Der Luftkrieg auf Chemnitz

Der Luftkrieg gehörte im Zweiten Weltkrieg zu den barbarischsten Methoden der Kriegführung, wobei keine der kriegführenden Seiten von Schuld freizusprechen ist.

Nach Auswertung der Erfahrungen des Ersten Weltkrieges erarbeiteten alle kriegführenden Seiten eine strategische Konzeption zum Einsatz der Luftwaffe gegen das feindliche Hinterland mit dem Ziel, die Basis der Frontversorgung des Gegners, seine Rüstungstreibstoff- und Ausstattungsindustrie zu zerstören und die Zivilbevölkerung zu demoralisieren.

Der „Türmer von Chemnitz“ informiert in seinem Heft 9, daß die allerersten Spreng- und Brandbomben auf Chemnitz in der Nacht zum 7. August 1940 im südlichen Vorgelände  der Stadt abgeworfen wurden, ohne jedoch ernsthaften Schaden zu verursachen. Die Stadt Chemnitz taucht als potentielles Angriffsziel erstmals in einem Memorandum der britischen Luftwaffe, der Royal Air Force (RAF) vom 25. September 1941 an Churchill auf. Vom Oktober und November 1941 liegen erste Aufklärungsergebnisse über wehrwirtschaftlich bedeutende Ziele der Stadt vor. 1942 wurde dann in einem Informationsblatt der britischen Luftwaffe klar definiert: „Chemnitz ist ein attraktives Ziel für einen Flächenangriff“. Dennoch findet es erst in der 2. Ausgabe des sogenannten „Bomben-Baedecker“ von 1944 mit 38 kriegswichtigen Zielen Aufnahme.

- DEINE AUFGABEN:
1 - Schreib die Zeilen vom Anfang der Datenzeilen bis einschließlich der Zeile mit „Open the blank“ wortgetreu ab.
2 - Führe den Text über den Luftkrieg auf Chemnitz ab seinem letzten Satz fort.

- DATENZEILEN:
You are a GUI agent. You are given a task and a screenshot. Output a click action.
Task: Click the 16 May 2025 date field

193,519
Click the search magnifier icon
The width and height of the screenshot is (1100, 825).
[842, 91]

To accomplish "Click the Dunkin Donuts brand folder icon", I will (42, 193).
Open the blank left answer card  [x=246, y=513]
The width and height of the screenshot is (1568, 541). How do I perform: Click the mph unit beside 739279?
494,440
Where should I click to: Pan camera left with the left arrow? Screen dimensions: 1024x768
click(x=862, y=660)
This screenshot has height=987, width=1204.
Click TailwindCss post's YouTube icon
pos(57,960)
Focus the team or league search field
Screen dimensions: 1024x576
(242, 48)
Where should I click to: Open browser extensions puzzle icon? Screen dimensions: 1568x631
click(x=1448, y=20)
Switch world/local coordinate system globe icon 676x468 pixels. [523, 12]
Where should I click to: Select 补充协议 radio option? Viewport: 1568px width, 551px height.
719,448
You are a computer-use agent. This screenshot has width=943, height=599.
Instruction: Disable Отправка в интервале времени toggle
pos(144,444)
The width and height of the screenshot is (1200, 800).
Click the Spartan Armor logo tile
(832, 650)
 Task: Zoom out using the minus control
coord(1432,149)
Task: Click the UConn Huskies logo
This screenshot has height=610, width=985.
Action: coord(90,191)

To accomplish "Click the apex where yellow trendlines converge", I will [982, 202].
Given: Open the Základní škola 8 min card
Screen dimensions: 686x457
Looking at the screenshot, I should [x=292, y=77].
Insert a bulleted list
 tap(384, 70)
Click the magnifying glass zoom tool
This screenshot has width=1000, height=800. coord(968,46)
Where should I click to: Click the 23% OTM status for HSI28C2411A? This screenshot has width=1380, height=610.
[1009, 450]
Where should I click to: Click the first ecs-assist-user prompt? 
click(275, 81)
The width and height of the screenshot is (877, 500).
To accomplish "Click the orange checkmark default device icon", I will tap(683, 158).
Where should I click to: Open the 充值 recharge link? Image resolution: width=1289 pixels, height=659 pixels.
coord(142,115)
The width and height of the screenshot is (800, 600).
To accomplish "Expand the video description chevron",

- ENDGÜLTIGE ANTWORTEN:
1 -
You are a GUI agent. You are given a task and a screenshot. Output a click action.
Task: Click the 16 May 2025 date field

193,519
Click the search magnifier icon
The width and height of the screenshot is (1100, 825).
[842, 91]

To accomplish "Click the Dunkin Donuts brand folder icon", I will (42, 193).
Open the blank left answer card  [x=246, y=513]

2 -
Ab 1944 wirkte sich dann der Luftkrieg auf Chemnitz direkt aus. Von Mai 19944 bis April 1945 sind elf mit Todesopfern verbundene Luftangriffe auf das Territorium der Stadt – eingeschlossen die 1950 eingemeindeten Vororte – verzeichnet. Der erste Angriff am Freitag, dem 12. Mai 1944, traf in der Zeit von 13.45 Uhr bis 14.35 Uhr Rabenstein und Rottluff. Es erfolgten Attacken von Bombern des Typs B-17 und B-24 sowie Lancaster und Halifax. Die US-Air Force, die amerikanische Luftwaffe, bombte am Tage, die britische Royal Air Force schlug nachts zu, besonders günstig durch den Umstand, daß Chemnitz ab November 1944 ohne Luftabwehr war.

Der erste größere Angriff erfolgte am 11. September 1944 zwischen 11.30 Uhr und 13.25 Uhr auf Siegmar-Schönau, gerichtet gegen eine wichtige Basis der Rüstungsindustrie – die Wanderer-Werke und die Auto-Union. In einem Bericht des Ersten Bürgermeisters von Siegmar-Schönau vom 17. September 1944 hieß es dazu: „In wenigen Minuten nach dem Angriff standen die Werksgebäude der Firma Wanderer-Werke und Auto-Union sowie eine Anzahl von Wohngrundstücken der Wanderer-Siedlung in hellen Flammen.“

Die Zahl der Toten lag bei insgesamt 110, davon allein in der Auto-Union bei 85, 44 Deutsche und 41 Ausländer (Kriegsgefangene und Zwangsarbeiter). Das totale Grauen brach über die Stadt und ihre Menschen mit den Angriffen am 6. und 14. Februar sowie am 2., 3. und 5. März 1945 herein. Die Angriffe mit Luftminen, Phosphorkanistern, Spreng- und Brandbomben hatten zur Folge, daß Chemnitz am Ende des Zweiten Weltkrieges eine „tote Stadt“ war. Vorausgegangen war eine systematische Aufklärung, in deren Ergebnis Chemnitz Ende 1944 unter die 12 Städte des Deutschen Reiches eingeordnet wurde, die kriegsentscheidende Bedeutung besaßen. Am 26. Januar 1945 erging die Weisung, alle Kräfte der britischen Luftstreitkräfte auf Großangriffe gegen Berlin, Dresden, Leipzig und Chemnitz zu konzentrieren, um damit die Großoffensive der Roten Armee zu unterstützen. In ihrem Ergebnis wurden vom 6. Februar bis 11. April 1945 Angriffe gegen Chemnitz geflogen, bei denen durch insgesamt 2.881 Bomber 7.716 Tonnen Spreng- und Brandbomben auf das Stadtgebiet abgeworfen wurden.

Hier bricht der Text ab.